> **TASK STATEMENT**: In the excerpt about detecting matrix structure, what algorithm is named as an important optimization in SymPy's matrices module?

If you're going to provide routines for structure determination it
might be worth looking at algorithms that can identify more general or
less obvious structure as well. SymPy's matrices module needs a lot of
work and is improving a lot which will become noticeable over the next
few releases but one of the important optimisations being used is
Tarjan's algorithm for finding the strongly connected components of a
graph. This is a generalisation of checking for triangular or diagonal
matrices. With this approach you can identify any permutation of the
rows and columns of a square matrix that can bring it into block
triangular or block diagonal form which can reduce many O(n**3)

> **MATERIAL**:

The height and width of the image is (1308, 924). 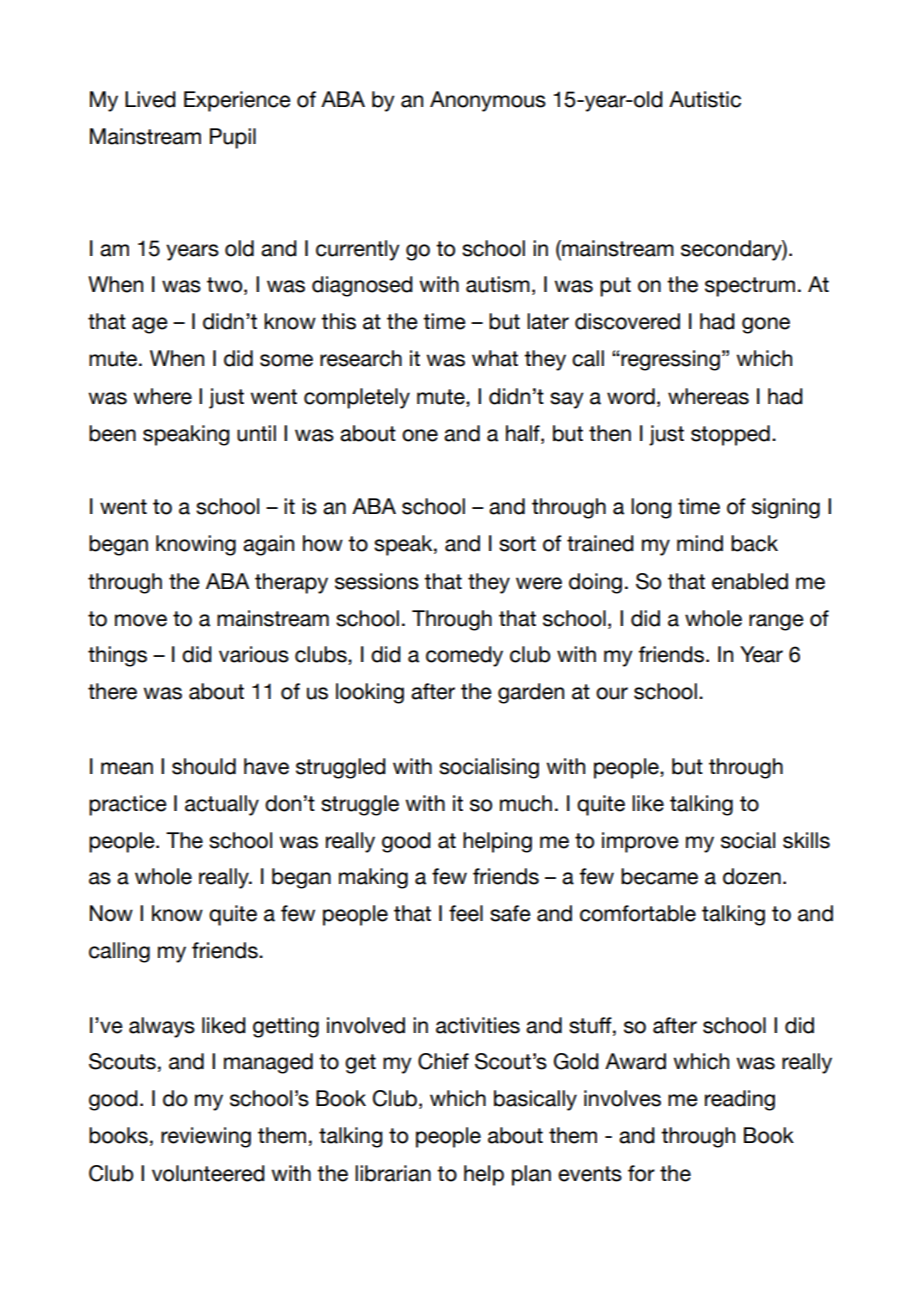 I want to click on move, so click(x=141, y=620).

> **TASK RESPONSE**: Tarjan's algorithm for finding the strongly connected components of a graph.